## Textauszug
§
Wenn ich mich an die Rechtsgesetze halte und auch moralisch in einer Gemeinschaft anerkannt sein will, dann lasse ich mich von intersubjektiven Kriterien bestimmen, die jetzt natürlich auch als Realitäten in der Welt daher kommen. Wenn ich in meinem Handeln zusätzlich noch einem Ethos folge, dann kommt auch noch eine metaphysische Ebene hinzu, und insofern erfahrungsgemäß die Ideen sich schon immer im Konfliktsfall vor den Interessen blamiert haben (Karl Marx), sind auch die einzelnen Subjekte nicht ganz unbeteiligt an dem "Man". Man sieht also, man hat es mit abstrakten Unterscheidungen zu tun, die in der Realität nie rein vorkommen.
Gibt es aber in der Geschichte überhaupt einen Fall, bei dem die Intersubjektivität ganz zweitrangig wurde?
§
## Bereitgestellte Einträge
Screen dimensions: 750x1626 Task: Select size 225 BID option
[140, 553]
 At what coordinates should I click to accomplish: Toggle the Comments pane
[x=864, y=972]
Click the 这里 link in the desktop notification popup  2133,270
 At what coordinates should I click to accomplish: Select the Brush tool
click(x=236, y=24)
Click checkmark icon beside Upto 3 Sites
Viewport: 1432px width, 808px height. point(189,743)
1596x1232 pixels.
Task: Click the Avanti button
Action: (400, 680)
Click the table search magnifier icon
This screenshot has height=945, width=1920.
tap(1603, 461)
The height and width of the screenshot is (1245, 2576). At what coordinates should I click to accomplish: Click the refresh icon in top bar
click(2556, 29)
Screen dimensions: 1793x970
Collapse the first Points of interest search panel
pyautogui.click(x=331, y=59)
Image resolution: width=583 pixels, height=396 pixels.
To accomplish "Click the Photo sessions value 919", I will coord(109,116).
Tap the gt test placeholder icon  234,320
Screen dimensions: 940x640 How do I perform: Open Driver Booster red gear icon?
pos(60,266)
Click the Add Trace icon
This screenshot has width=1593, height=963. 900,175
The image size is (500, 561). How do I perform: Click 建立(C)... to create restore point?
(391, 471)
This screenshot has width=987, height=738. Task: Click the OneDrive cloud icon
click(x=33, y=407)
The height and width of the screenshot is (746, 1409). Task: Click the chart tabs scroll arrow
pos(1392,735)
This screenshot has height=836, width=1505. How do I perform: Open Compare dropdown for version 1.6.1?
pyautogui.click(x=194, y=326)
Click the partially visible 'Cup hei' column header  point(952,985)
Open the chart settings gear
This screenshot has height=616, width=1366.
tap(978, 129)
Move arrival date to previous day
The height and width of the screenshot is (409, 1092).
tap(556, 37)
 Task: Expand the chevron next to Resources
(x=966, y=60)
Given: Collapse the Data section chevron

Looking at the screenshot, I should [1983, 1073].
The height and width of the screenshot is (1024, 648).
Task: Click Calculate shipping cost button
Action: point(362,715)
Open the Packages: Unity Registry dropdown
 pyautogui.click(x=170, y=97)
§
## Aufgabenstellung
Führen Sie den Textauszug über Intersubjektivität und moralisches Handeln im Anschluss an seinen letzten Satz weiter. Die Einträge haben mit dem Textauszug nichts zu tun.

## Ergebnis der Übung
Eigentlich nur dann, wenn eine geistige Macht so allbeherrschend wurde, daß die gesellschaftlichen Spielreglen ganz stark von ihr beherrscht wurden. Wie wenig dazu das hinduistische Indien zählt, kann man schon an der gesellschaftlichen Relevanz des Kastenwesens erkennen. Aber in kleineren buddhistischen Mönchskreisen kann man sich durchaus vorstellen, daß die bewußtseinszentrierte Innerlichkeit vielmals Gewohnheitsrituale durchbrechen ließ. Das sosehr in Ritualen und Geboten verankerte nachexilische Judentum ist bis heute so sehr in seiner ereignisverhafteten Denkweise befangen, daß selbst noch beim Holcaust die Frage nicht verdrängt werden konnte, was Gott in dieser Prüfungssituation wohl mit seinem auserwählten Volk im Schilde führte. Man denke in diesem Zusammenhang nur an die Opferung des Isaak. Wer grundsätzlich nur gelernt hat, daß geschichtliche Ereignisse göttliche Prüfungen bzw. Strafmaßnahmen sind, der wird im Falle der Unentscheidbarkeit dieser Frage wie Hiob Gotte unerforschlichem Ratschluß sich fügen, nicht aber intersubjektiven Gepfogenheiten und institutionellen Zwängen.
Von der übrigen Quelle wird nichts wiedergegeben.